* **WORK ITEM**: Print verbatim the lines of the entries from the one containing "The width and" to the last, inclusive, and no others.

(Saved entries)

*** Begin section ***

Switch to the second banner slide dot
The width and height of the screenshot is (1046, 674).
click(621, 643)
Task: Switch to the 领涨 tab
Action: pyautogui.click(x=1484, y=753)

*** End section ***

* **RESPONSE TO THIS EXERCISE**:
The width and height of the screenshot is (1046, 674).
click(621, 643)
Task: Switch to the 领涨 tab
Action: pyautogui.click(x=1484, y=753)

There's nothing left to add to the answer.